• _Records provided_:
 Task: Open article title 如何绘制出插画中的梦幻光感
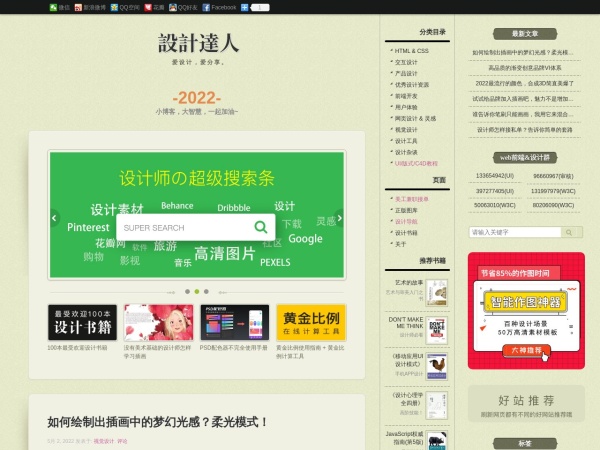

---

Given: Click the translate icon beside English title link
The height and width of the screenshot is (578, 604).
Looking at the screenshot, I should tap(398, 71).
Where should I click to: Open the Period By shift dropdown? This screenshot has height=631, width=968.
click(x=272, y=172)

• _Direction_: Locate each line in the entries above that contains the string "title" and copy those lines out in full.

• _Answer to this exercise_:
 Task: Open article title 如何绘制出插画中的梦幻光感
Given: Click the translate icon beside English title link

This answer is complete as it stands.